→ TASK ITEM: Leave the pictures out. Retype exactly the lines below from the one containing "Gurmepack (305, 1835)" through the one containing "Identify the click", and no others.
*****
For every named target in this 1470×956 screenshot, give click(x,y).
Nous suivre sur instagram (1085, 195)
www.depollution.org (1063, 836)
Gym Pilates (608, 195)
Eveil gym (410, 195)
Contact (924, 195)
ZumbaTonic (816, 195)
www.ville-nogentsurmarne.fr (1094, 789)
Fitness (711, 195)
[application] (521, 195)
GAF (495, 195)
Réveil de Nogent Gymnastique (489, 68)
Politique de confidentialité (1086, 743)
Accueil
*****
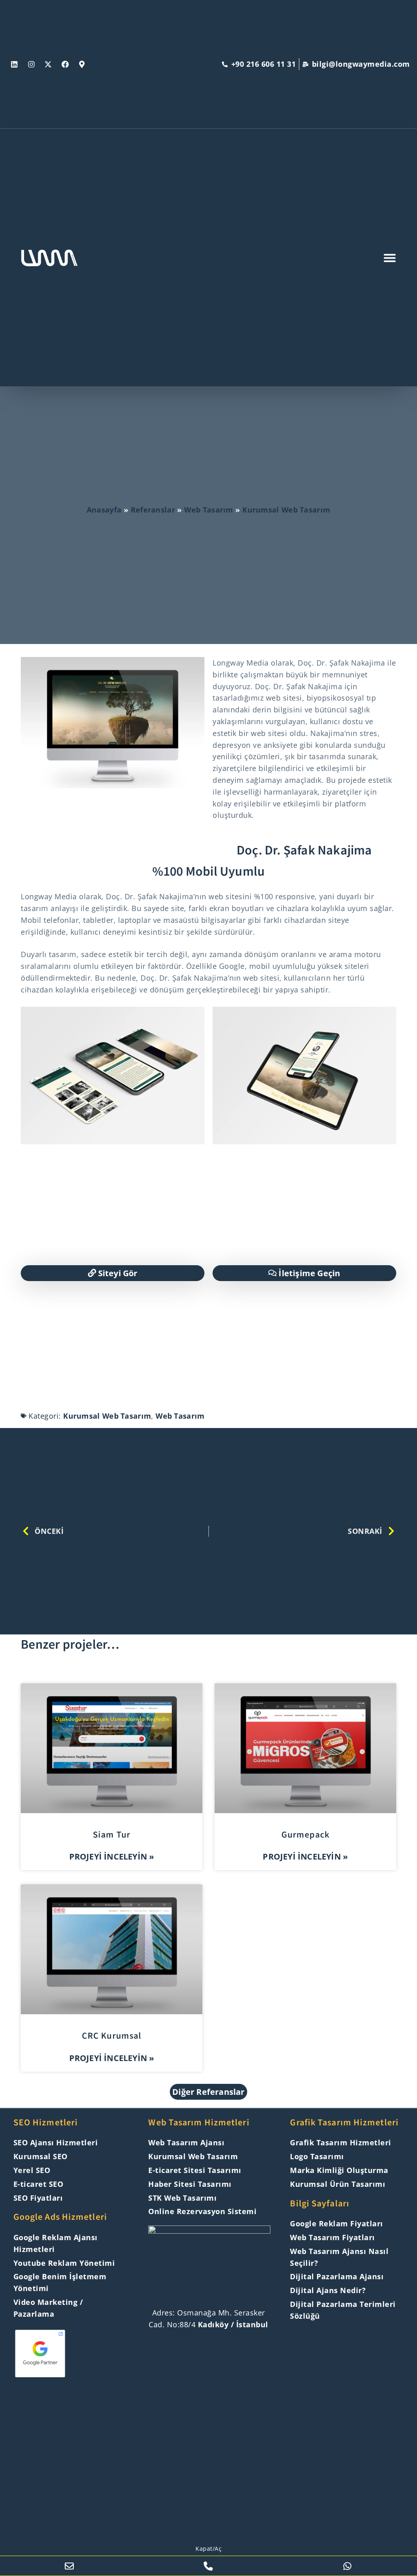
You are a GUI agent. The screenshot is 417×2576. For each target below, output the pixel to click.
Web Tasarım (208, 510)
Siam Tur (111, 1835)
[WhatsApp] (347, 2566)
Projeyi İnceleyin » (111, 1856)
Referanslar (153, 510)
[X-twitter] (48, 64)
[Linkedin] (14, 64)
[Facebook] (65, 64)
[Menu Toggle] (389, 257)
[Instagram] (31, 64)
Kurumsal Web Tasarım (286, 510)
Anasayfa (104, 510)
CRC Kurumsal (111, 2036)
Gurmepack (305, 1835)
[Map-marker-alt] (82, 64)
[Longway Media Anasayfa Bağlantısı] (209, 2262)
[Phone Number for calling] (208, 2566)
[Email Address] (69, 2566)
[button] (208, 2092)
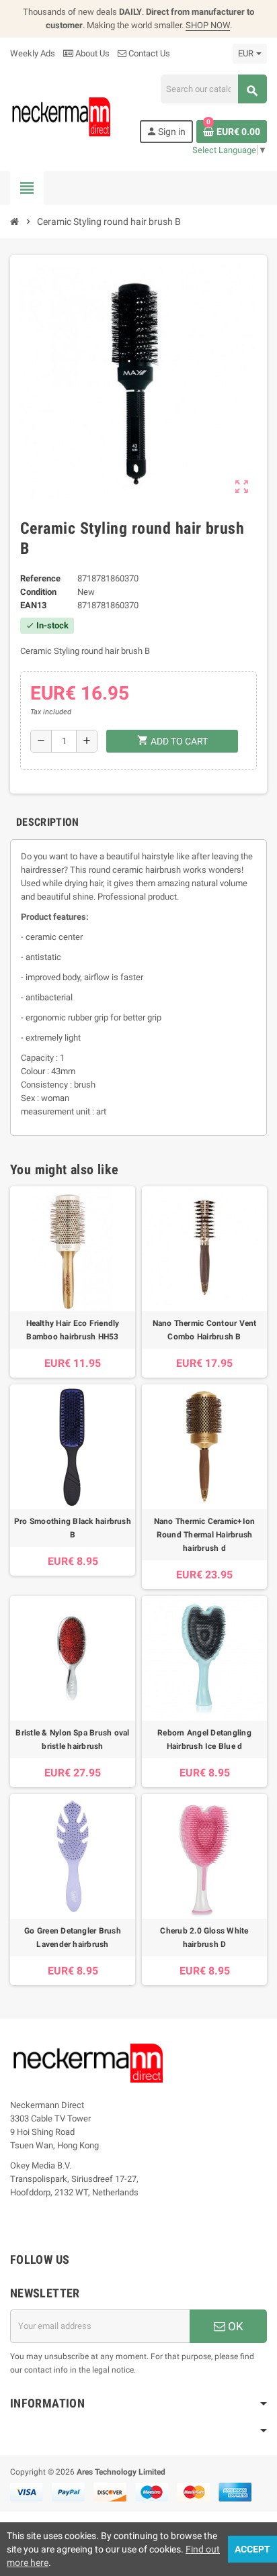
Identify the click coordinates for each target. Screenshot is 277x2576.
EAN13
*****
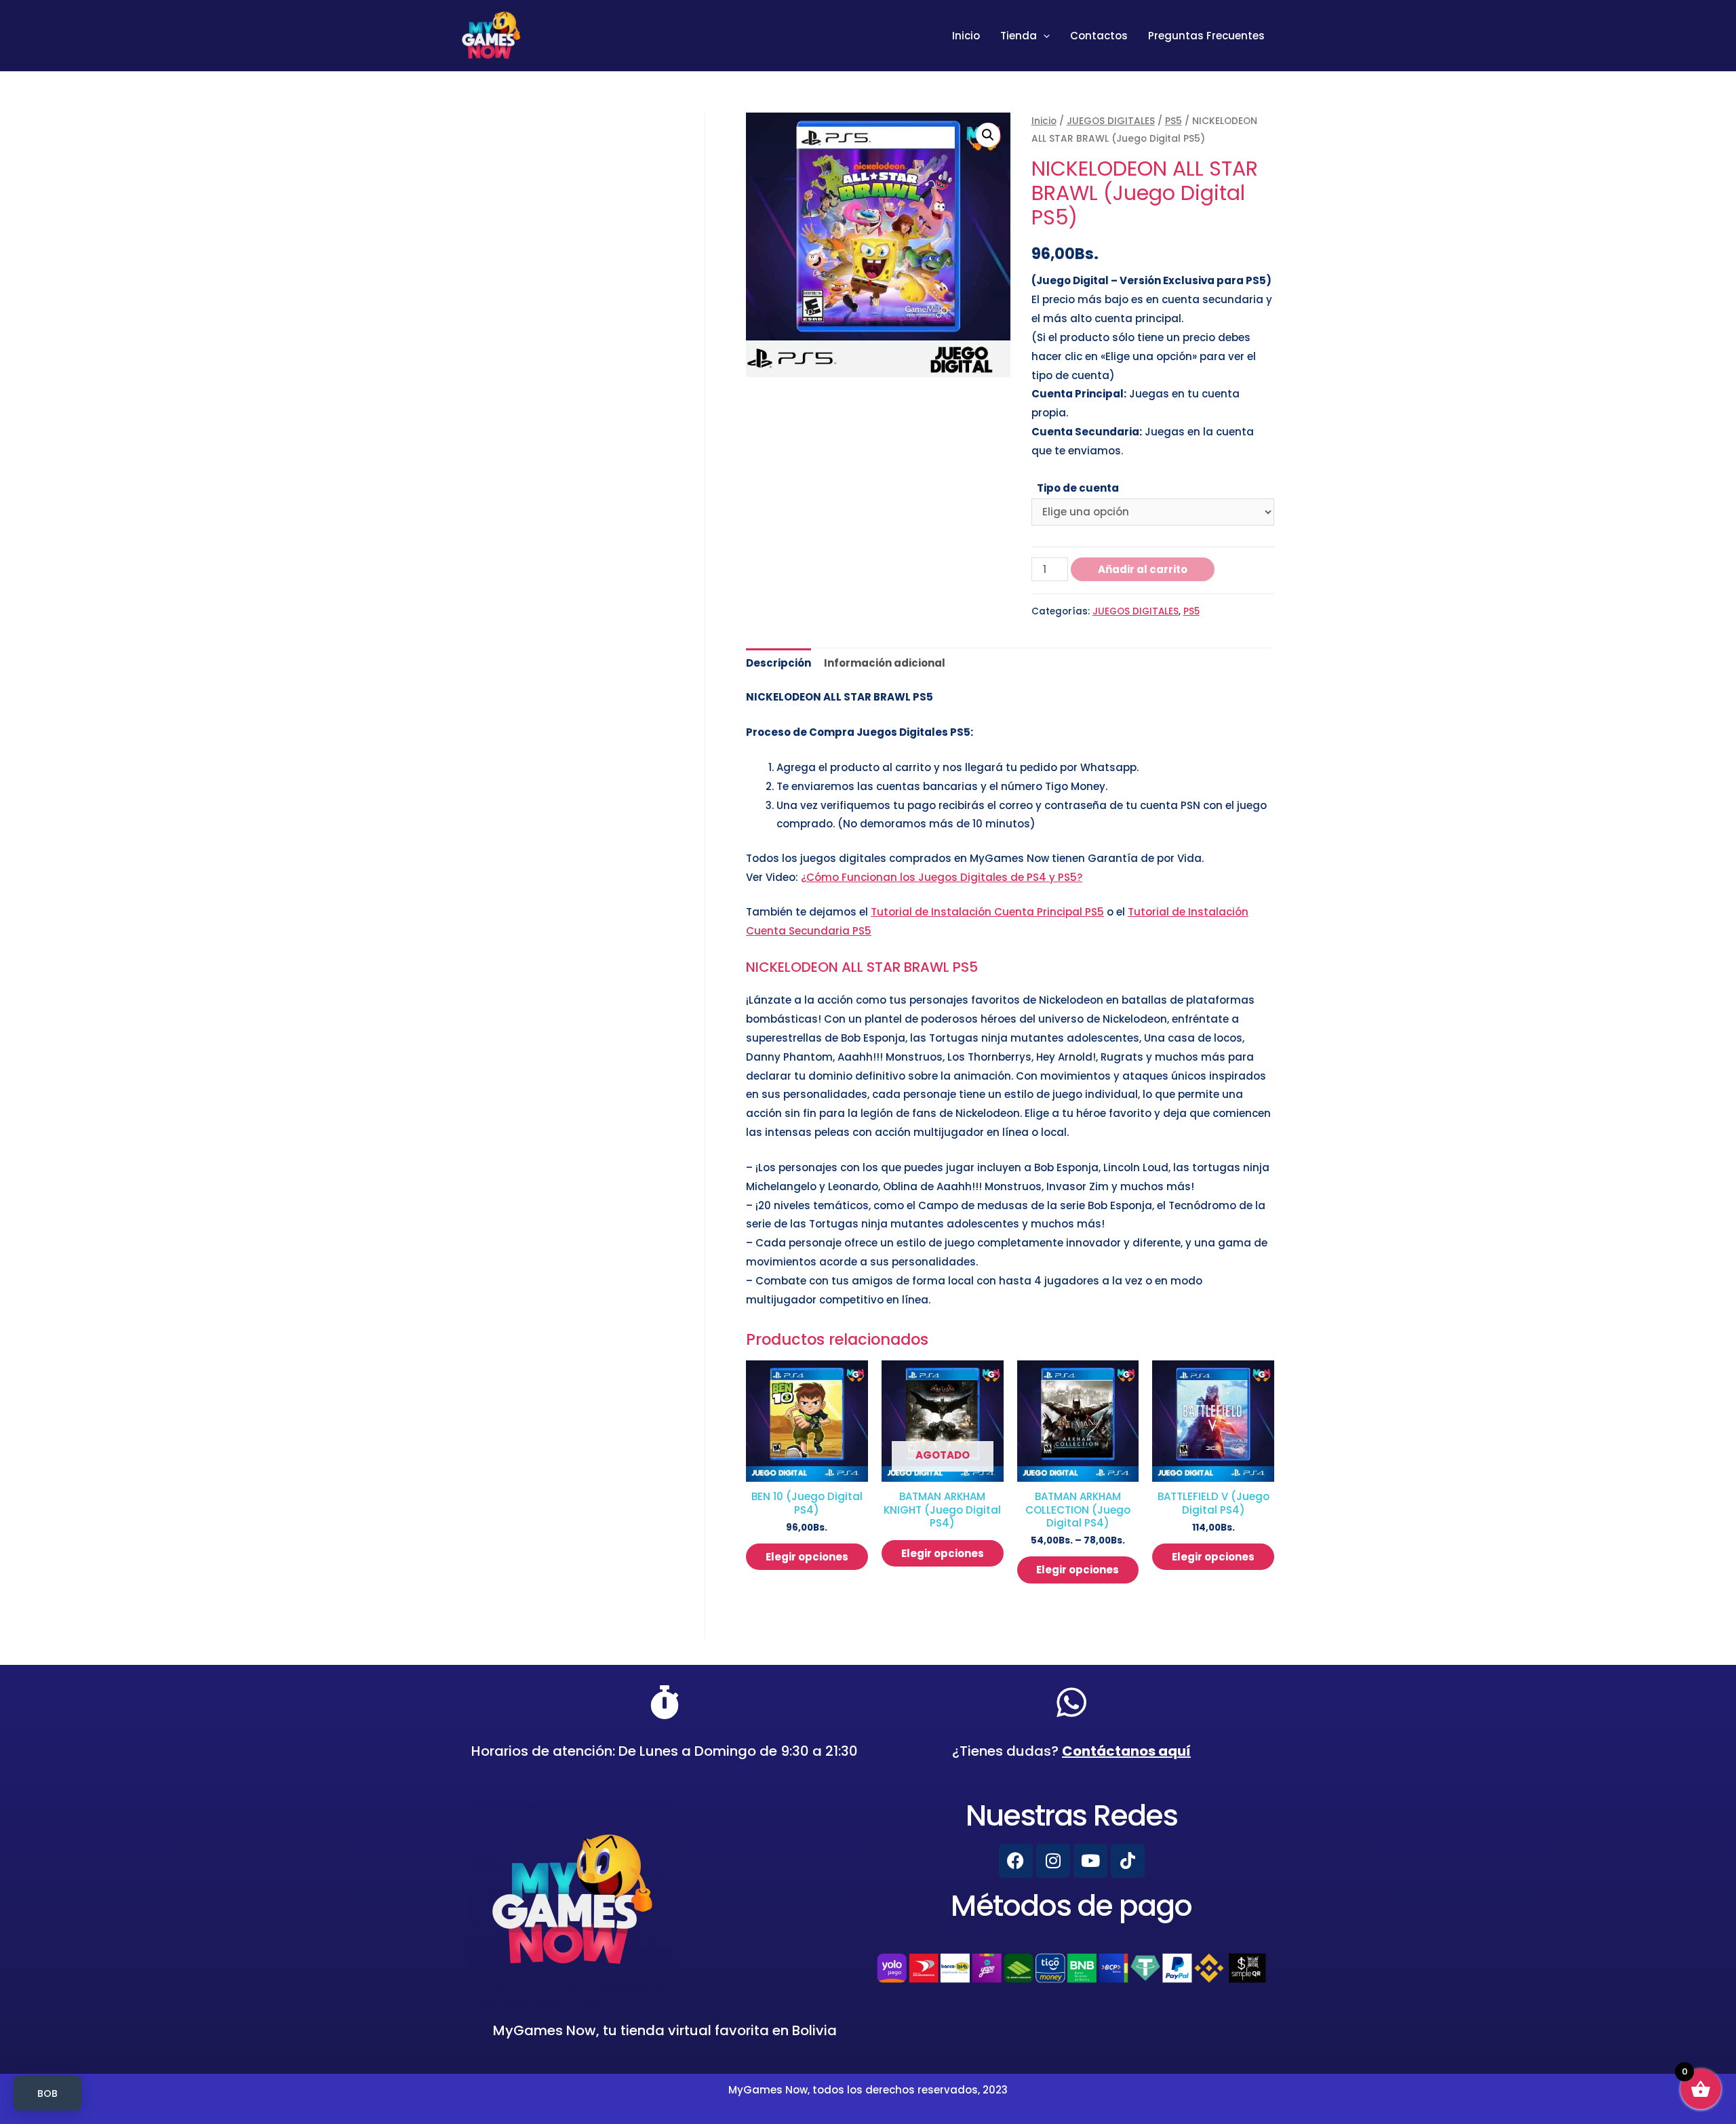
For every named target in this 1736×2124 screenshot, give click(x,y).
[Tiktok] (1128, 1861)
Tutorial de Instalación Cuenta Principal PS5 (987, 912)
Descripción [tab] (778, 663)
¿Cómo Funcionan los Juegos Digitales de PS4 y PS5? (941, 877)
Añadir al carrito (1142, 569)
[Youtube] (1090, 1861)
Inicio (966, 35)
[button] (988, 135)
*****
→ EXERCISE SOLUTION:
Gurmepack (305, 1835)
[Map-marker-alt] (82, 64)
[Longway Media Anasayfa Bağlantısı] (209, 2262)
[Phone Number for calling] (208, 2566)
[Email Address] (69, 2566)
[button] (208, 2092)
Identify the click coordinates for each target. Screenshot is 277x2576.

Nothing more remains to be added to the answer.